EXERCISE AIM — I would like each line of the data that holds the word "Assassin" copied out.

○ ○ ○ ○

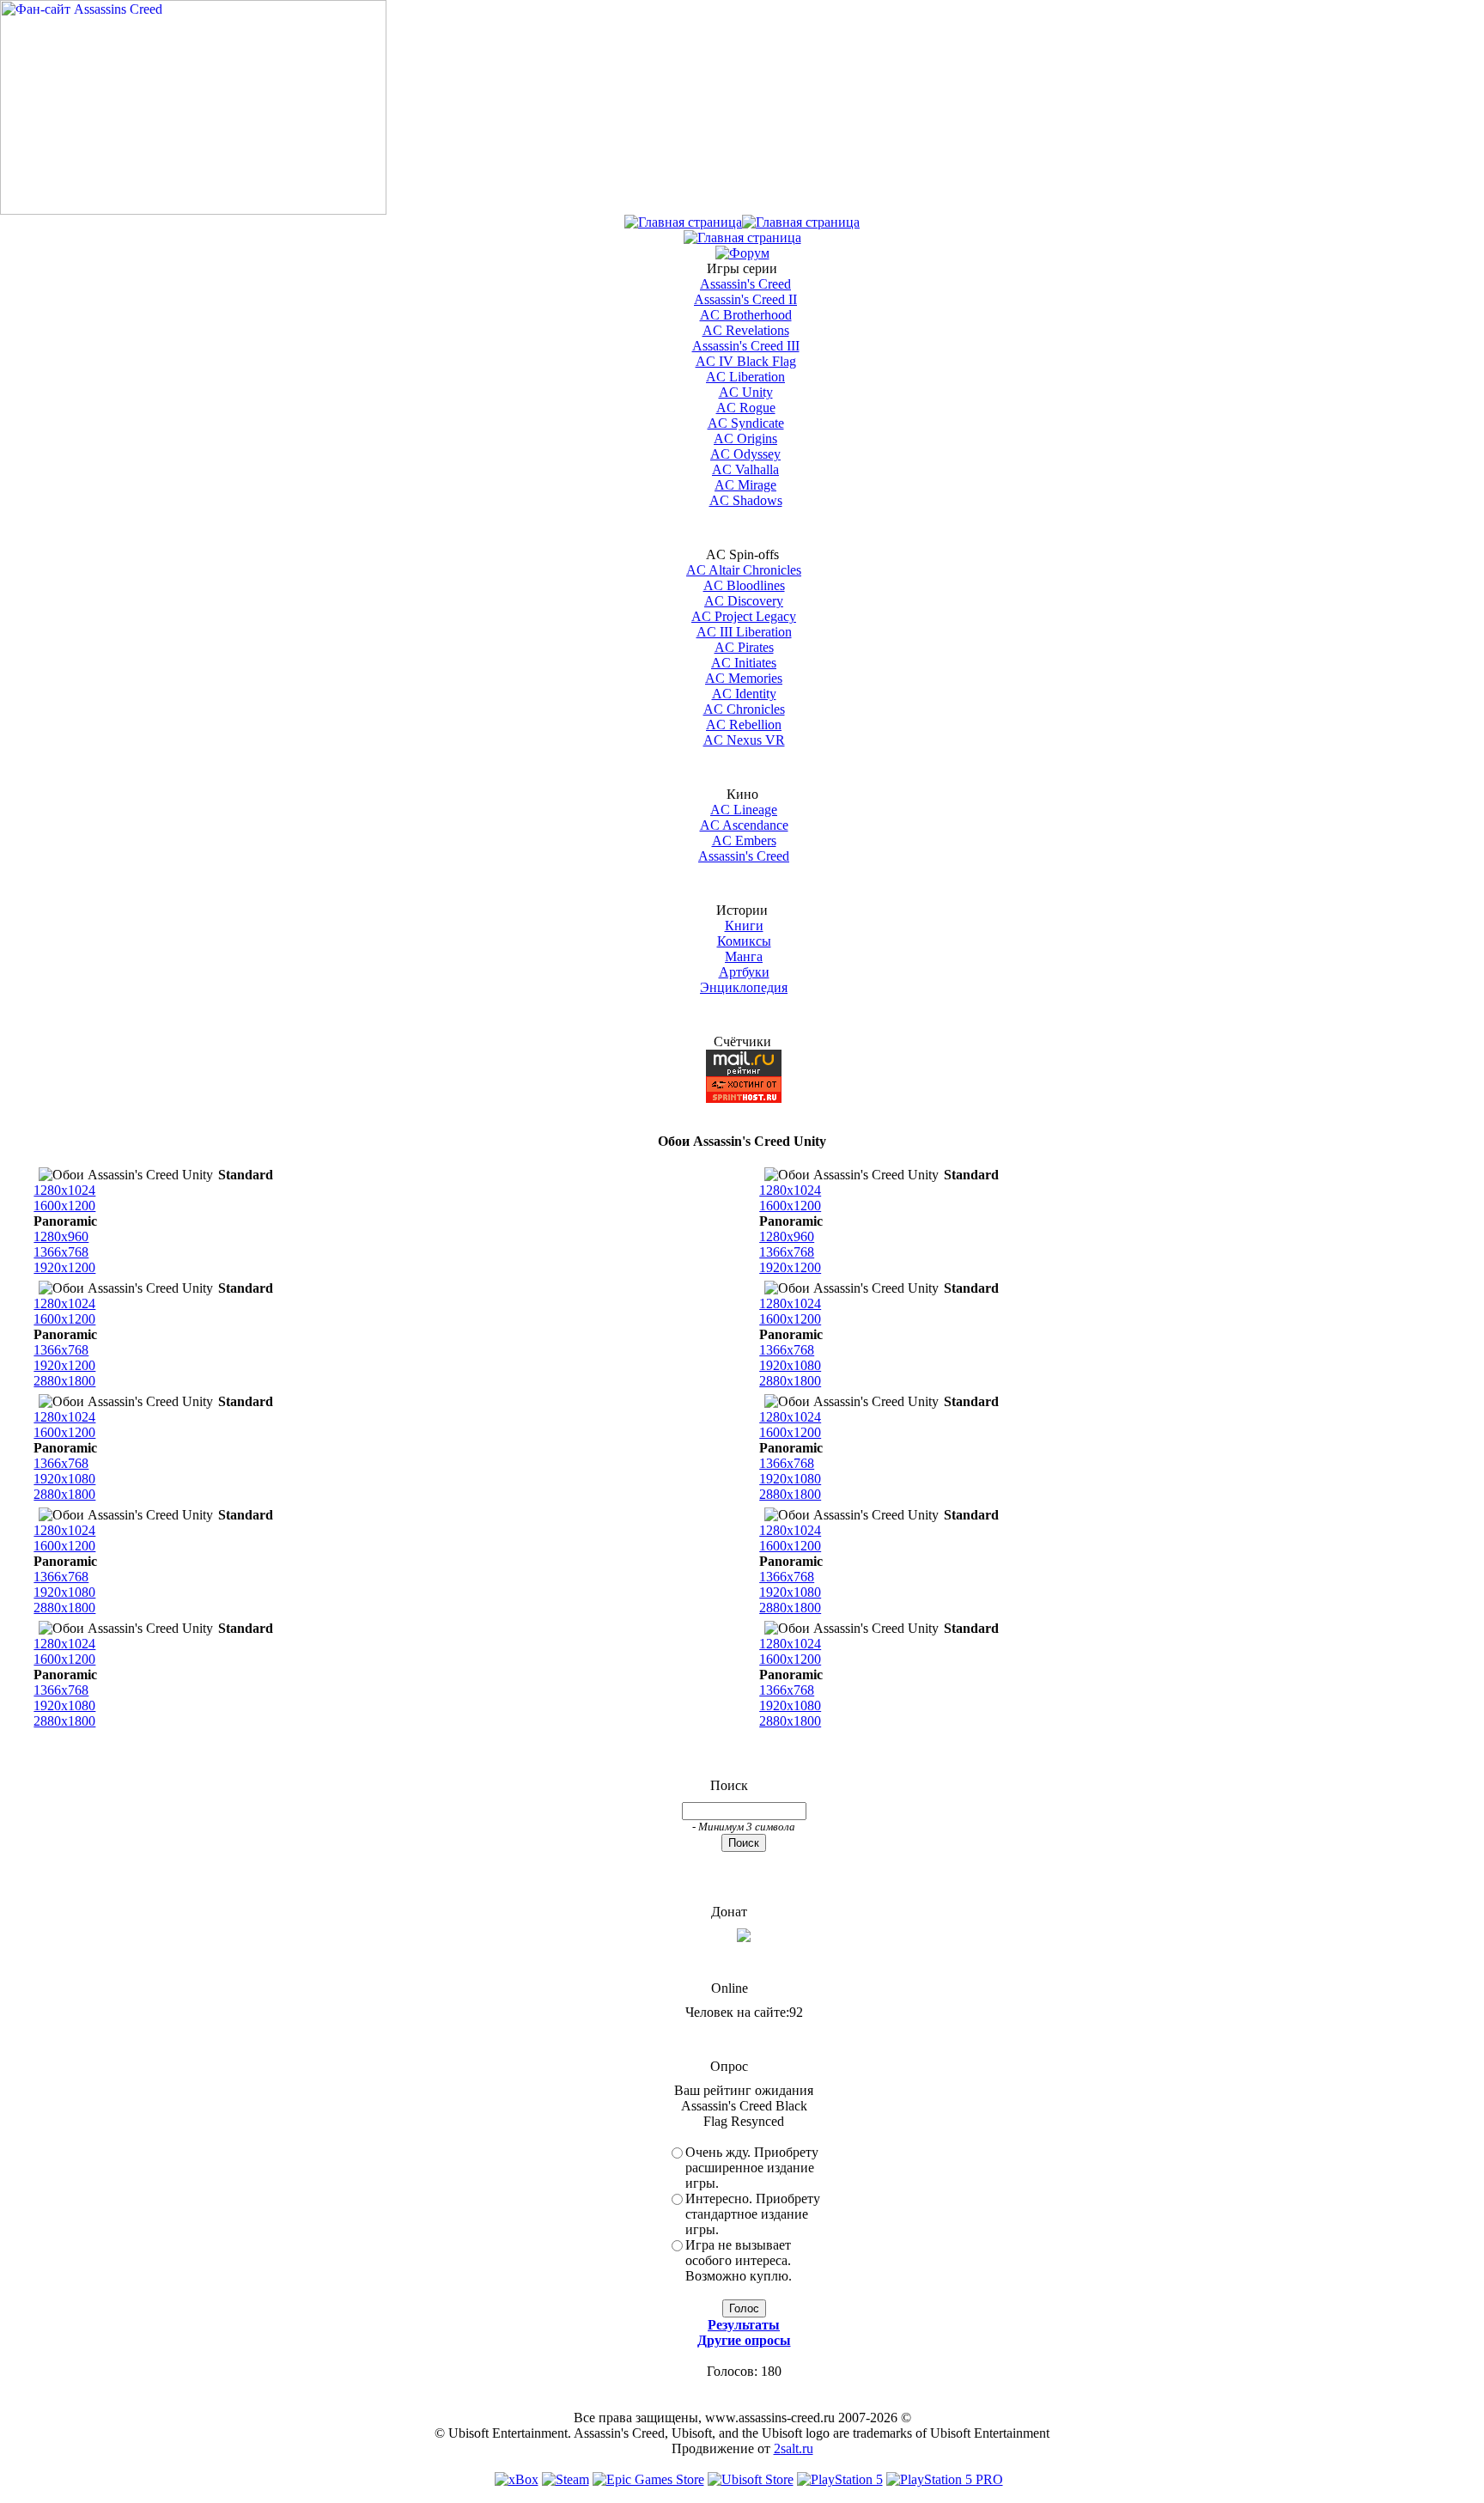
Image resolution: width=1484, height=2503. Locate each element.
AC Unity (746, 392)
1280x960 (60, 1236)
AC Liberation (745, 376)
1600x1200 (64, 1205)
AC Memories (743, 678)
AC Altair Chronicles (743, 570)
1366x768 (60, 1252)
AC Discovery (743, 601)
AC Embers (744, 840)
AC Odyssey (745, 454)
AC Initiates (743, 662)
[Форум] (742, 253)
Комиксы (744, 941)
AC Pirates (744, 647)
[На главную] (193, 210)
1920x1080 (790, 1365)
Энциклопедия (744, 987)
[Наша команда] (742, 237)
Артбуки (744, 972)
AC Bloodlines (744, 585)
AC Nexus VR (744, 740)
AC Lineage (743, 809)
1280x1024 (64, 1190)
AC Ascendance (744, 825)
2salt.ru (793, 2448)
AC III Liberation (744, 631)
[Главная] (683, 222)
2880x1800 (64, 1380)
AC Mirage (745, 485)
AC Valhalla (745, 469)
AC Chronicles (744, 709)
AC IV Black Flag (746, 361)
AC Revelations (745, 330)
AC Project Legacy (743, 616)
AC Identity (744, 693)
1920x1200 (64, 1267)
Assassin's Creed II (745, 299)
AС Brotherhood (746, 315)
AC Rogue (745, 407)
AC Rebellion (744, 724)
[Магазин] (801, 222)
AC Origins (745, 438)
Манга (744, 956)
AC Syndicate (746, 423)
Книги (744, 925)
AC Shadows (745, 500)
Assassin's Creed (745, 284)
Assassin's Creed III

○ ○ ○ ○

SOLUTION —
Assassin's Creed II (745, 299)
Assassin's Creed (745, 284)
Assassin's Creed III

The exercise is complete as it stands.